**Exercise data:**
_ _ _ _

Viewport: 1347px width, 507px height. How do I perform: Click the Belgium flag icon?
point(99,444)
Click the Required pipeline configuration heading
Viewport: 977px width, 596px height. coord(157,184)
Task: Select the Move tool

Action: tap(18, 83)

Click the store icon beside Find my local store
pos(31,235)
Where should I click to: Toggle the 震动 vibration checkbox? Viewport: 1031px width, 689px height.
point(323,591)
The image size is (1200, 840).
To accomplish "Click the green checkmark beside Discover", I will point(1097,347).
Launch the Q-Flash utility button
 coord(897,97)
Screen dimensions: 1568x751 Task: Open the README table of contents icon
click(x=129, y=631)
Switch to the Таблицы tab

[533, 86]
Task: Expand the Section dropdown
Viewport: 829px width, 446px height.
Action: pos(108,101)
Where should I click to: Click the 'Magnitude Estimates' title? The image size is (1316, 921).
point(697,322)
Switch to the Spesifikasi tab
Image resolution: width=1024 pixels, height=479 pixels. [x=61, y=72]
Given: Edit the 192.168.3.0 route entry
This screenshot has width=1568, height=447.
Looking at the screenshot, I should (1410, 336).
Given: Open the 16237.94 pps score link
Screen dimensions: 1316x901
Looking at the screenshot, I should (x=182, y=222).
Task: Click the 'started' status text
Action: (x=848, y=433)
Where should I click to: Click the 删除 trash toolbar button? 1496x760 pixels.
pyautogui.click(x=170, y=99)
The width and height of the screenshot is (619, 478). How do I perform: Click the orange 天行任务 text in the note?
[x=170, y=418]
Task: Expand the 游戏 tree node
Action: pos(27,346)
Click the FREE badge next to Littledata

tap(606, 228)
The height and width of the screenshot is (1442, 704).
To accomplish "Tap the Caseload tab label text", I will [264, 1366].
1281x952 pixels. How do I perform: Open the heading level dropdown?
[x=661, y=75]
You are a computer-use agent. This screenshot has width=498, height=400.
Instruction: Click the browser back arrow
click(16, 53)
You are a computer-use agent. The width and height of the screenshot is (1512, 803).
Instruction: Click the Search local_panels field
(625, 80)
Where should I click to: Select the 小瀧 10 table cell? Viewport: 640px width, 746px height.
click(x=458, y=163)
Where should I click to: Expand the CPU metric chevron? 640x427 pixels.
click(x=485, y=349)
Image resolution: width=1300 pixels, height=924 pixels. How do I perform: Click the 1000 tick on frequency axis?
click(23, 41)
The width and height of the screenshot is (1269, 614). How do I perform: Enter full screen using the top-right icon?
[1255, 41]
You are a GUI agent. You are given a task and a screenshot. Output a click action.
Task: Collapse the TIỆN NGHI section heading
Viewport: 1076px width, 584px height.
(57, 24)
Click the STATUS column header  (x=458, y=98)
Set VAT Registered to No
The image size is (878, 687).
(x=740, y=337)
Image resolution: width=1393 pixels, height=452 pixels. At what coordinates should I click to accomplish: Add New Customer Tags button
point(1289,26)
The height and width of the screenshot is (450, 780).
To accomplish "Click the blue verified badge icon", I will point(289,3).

_ _ _ _

**Your task:** Quote the data above verbatim from its first line to the line that includes "The image size is (1200, 840).", with both boundary lines retained.

**Expected answer:**
Viewport: 1347px width, 507px height. How do I perform: Click the Belgium flag icon?
point(99,444)
Click the Required pipeline configuration heading
Viewport: 977px width, 596px height. coord(157,184)
Task: Select the Move tool

Action: tap(18, 83)

Click the store icon beside Find my local store
pos(31,235)
Where should I click to: Toggle the 震动 vibration checkbox? Viewport: 1031px width, 689px height.
point(323,591)
The image size is (1200, 840).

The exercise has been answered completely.